> [ACTIVITY]:
Only the lines from the one containing "Given: Click the Customers people icon" through the end of the listing are to be repeated, exactly and without pictures.

> [SOURCE MATERIAL]:
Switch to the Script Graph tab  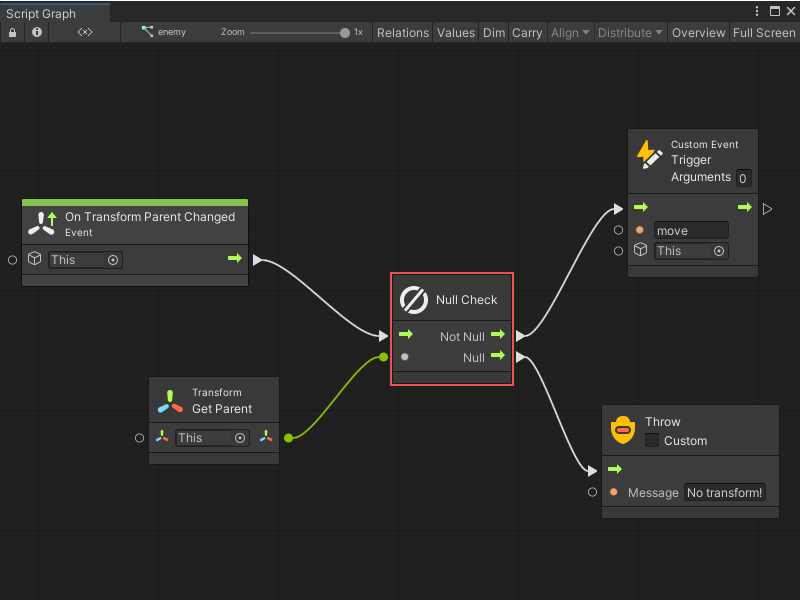pos(42,10)
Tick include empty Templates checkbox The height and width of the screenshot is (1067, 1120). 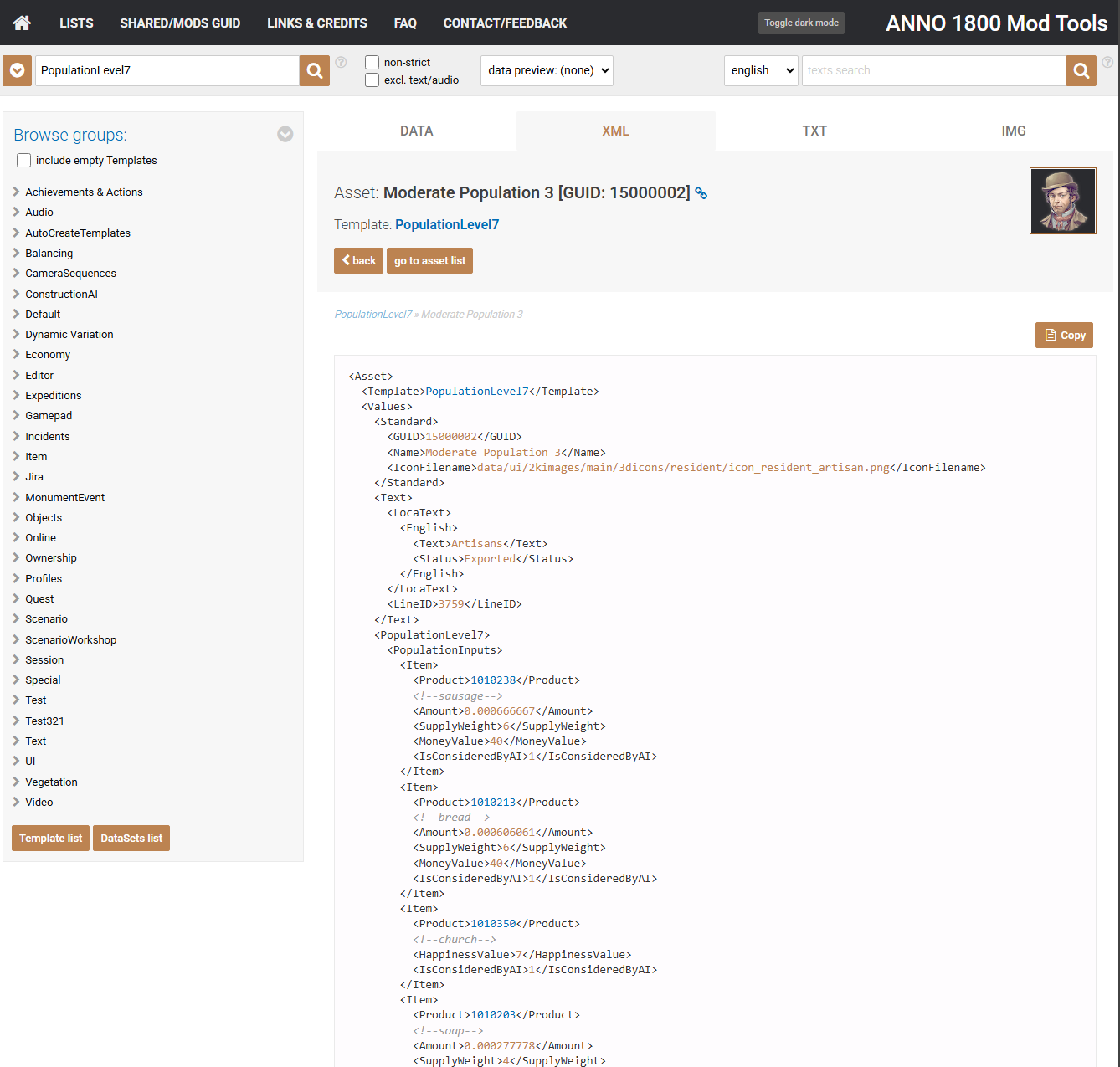[24, 161]
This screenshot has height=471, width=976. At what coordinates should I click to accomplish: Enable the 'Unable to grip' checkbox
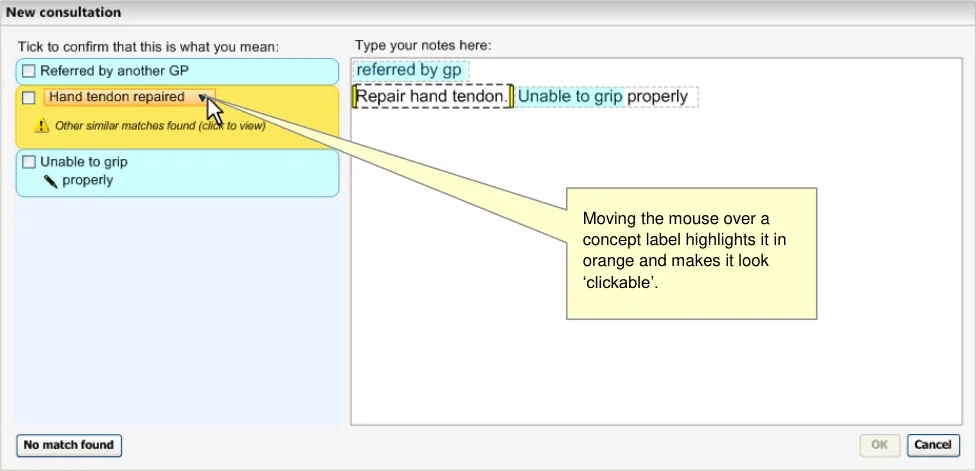click(29, 161)
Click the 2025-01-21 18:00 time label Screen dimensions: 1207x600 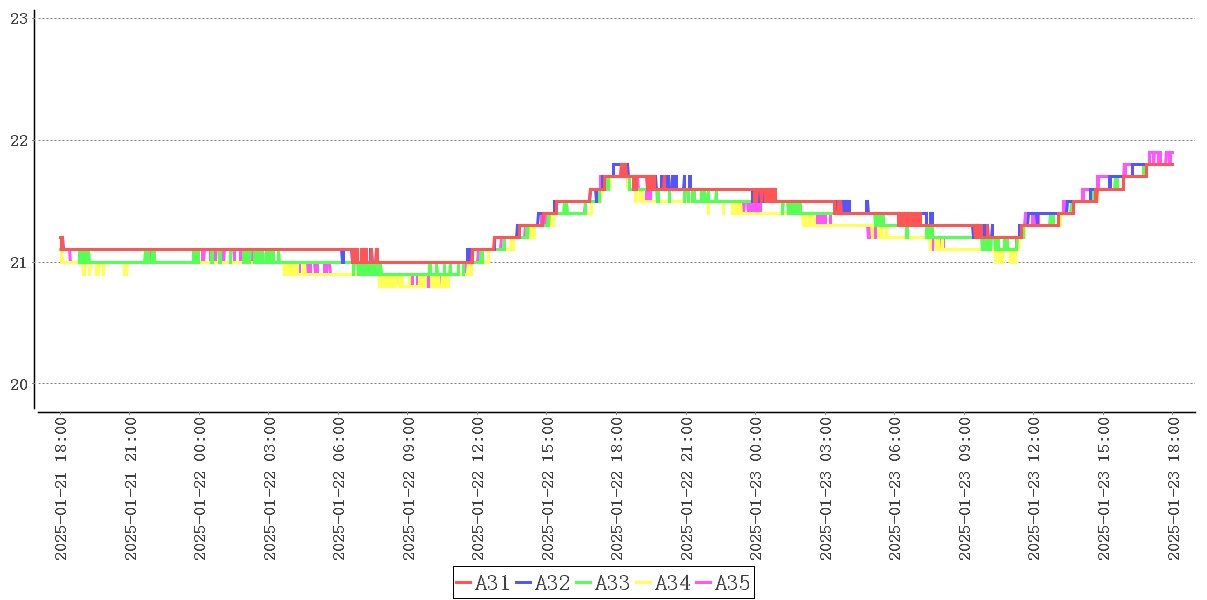point(61,489)
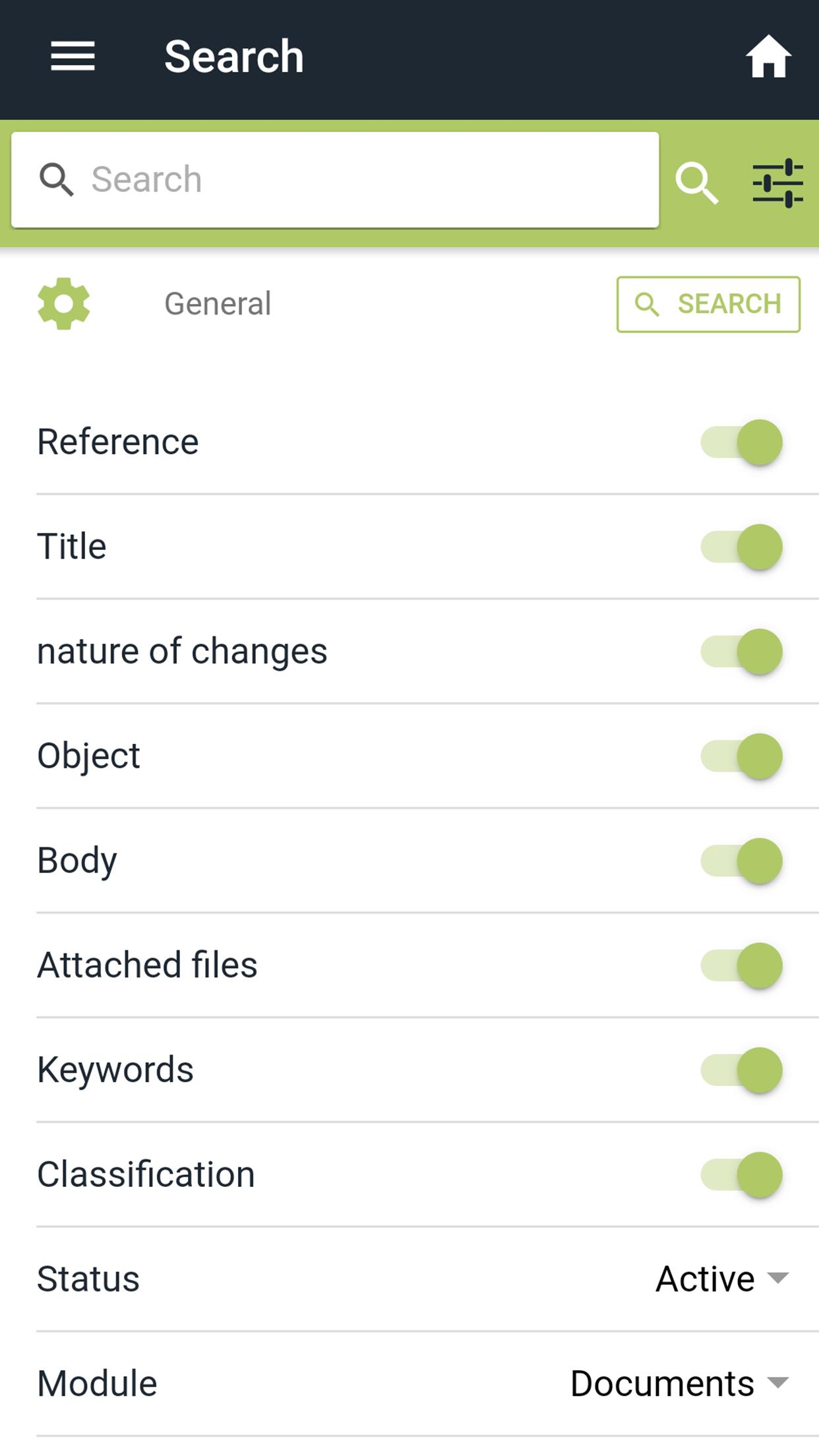Toggle nature of changes switch
Screen dimensions: 819x1456
741,652
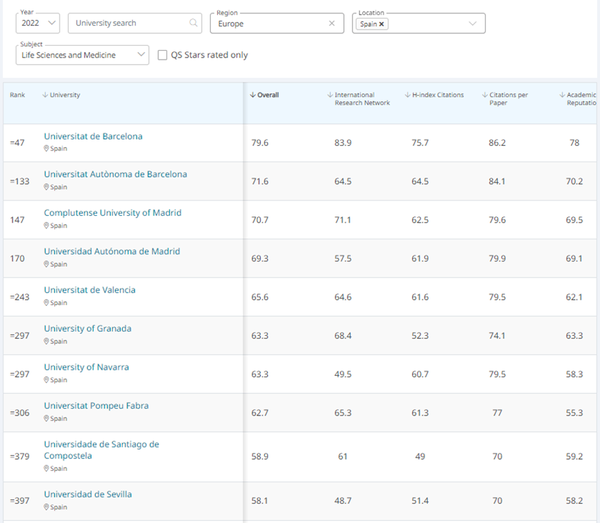The width and height of the screenshot is (600, 523).
Task: Expand the Location dropdown
Action: (x=473, y=23)
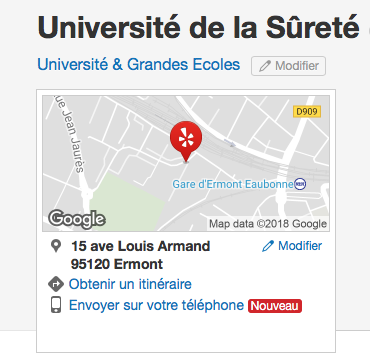
Task: Click the red Nouveau badge
Action: tap(275, 306)
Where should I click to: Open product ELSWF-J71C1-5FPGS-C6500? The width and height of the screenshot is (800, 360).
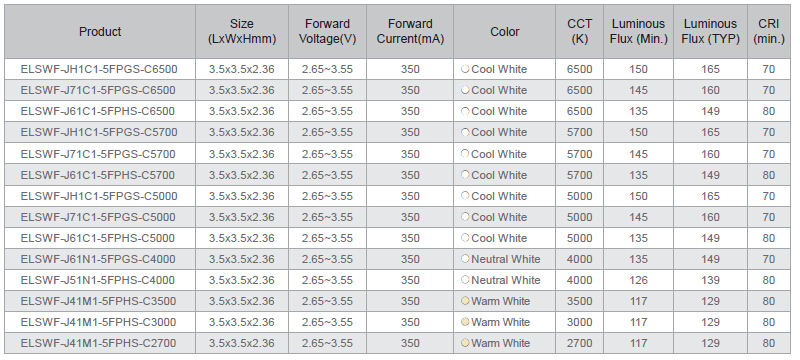[98, 90]
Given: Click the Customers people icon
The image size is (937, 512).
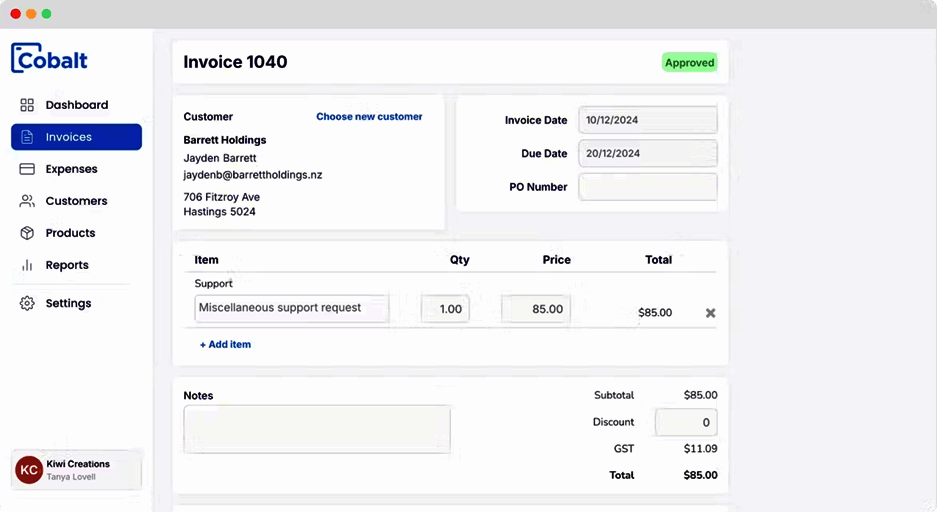Looking at the screenshot, I should [x=27, y=201].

> [SOLUTION FOR THIS EXERCISE]:
Given: Click the Customers people icon
The image size is (937, 512).
Looking at the screenshot, I should [x=27, y=201].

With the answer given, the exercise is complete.